» **Directions**
Please copy the lines below word for word, from the start of the records through the line that contains "center [56, 248].".

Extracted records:
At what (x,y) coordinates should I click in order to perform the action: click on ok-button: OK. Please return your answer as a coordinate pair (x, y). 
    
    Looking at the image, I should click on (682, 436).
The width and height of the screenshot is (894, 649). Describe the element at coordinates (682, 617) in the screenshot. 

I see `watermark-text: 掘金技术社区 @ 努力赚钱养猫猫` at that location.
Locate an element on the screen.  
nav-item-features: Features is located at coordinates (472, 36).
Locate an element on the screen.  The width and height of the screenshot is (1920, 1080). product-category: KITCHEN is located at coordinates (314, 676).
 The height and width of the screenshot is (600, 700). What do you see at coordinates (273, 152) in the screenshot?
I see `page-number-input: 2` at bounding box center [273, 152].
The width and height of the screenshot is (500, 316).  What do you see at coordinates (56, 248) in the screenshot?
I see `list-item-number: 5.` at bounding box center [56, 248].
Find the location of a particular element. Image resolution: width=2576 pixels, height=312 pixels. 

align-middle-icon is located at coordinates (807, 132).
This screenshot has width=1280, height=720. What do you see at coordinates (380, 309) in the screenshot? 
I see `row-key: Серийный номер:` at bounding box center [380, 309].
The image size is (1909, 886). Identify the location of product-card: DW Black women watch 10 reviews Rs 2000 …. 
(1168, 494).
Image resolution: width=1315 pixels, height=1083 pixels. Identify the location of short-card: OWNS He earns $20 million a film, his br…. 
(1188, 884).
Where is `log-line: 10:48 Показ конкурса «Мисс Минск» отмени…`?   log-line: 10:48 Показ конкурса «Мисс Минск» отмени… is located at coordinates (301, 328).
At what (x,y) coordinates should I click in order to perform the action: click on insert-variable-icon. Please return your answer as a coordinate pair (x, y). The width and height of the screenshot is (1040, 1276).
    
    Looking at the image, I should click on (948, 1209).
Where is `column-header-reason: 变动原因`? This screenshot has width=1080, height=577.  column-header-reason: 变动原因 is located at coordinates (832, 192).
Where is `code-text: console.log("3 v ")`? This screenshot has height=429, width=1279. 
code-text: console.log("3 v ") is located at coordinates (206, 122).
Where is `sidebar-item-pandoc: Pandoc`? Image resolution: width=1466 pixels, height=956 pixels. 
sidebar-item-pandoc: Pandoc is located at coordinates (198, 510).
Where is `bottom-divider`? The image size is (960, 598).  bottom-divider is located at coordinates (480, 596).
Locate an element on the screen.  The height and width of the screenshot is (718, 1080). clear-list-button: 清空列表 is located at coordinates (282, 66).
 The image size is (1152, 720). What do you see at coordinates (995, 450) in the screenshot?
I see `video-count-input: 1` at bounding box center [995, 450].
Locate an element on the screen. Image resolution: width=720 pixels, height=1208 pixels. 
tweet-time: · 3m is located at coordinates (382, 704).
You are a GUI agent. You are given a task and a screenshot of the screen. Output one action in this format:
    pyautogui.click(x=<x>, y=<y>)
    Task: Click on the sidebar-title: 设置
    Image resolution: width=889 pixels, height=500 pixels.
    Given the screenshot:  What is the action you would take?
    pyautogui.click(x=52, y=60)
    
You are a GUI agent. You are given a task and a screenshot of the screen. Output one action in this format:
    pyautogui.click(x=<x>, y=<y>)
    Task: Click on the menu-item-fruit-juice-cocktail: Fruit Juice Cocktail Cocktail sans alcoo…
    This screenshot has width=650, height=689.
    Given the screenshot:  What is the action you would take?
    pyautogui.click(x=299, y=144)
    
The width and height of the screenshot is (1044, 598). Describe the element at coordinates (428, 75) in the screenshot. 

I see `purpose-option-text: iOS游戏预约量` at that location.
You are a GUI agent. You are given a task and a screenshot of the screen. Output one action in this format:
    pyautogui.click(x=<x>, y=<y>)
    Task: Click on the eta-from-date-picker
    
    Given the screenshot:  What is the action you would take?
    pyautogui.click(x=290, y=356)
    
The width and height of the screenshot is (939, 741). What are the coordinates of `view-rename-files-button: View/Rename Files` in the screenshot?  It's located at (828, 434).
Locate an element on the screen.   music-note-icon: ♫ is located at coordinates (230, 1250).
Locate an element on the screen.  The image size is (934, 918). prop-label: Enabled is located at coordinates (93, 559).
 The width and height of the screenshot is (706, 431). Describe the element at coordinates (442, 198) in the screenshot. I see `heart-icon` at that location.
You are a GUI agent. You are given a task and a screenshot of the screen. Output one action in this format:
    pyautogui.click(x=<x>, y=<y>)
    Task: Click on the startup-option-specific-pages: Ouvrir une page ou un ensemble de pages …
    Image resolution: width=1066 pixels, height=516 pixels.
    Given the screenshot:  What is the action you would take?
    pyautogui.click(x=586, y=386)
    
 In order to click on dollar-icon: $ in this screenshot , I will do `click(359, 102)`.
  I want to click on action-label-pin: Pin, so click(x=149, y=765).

» **Completed exercise**
At what (x,y) coordinates should I click in order to perform the action: click on ok-button: OK. Please return your answer as a coordinate pair (x, y). 
    
    Looking at the image, I should click on (682, 436).
The width and height of the screenshot is (894, 649). Describe the element at coordinates (682, 617) in the screenshot. 

I see `watermark-text: 掘金技术社区 @ 努力赚钱养猫猫` at that location.
Locate an element on the screen.  
nav-item-features: Features is located at coordinates (472, 36).
Locate an element on the screen.  The width and height of the screenshot is (1920, 1080). product-category: KITCHEN is located at coordinates (314, 676).
 The height and width of the screenshot is (600, 700). What do you see at coordinates (273, 152) in the screenshot?
I see `page-number-input: 2` at bounding box center [273, 152].
The width and height of the screenshot is (500, 316).  What do you see at coordinates (56, 248) in the screenshot?
I see `list-item-number: 5.` at bounding box center [56, 248].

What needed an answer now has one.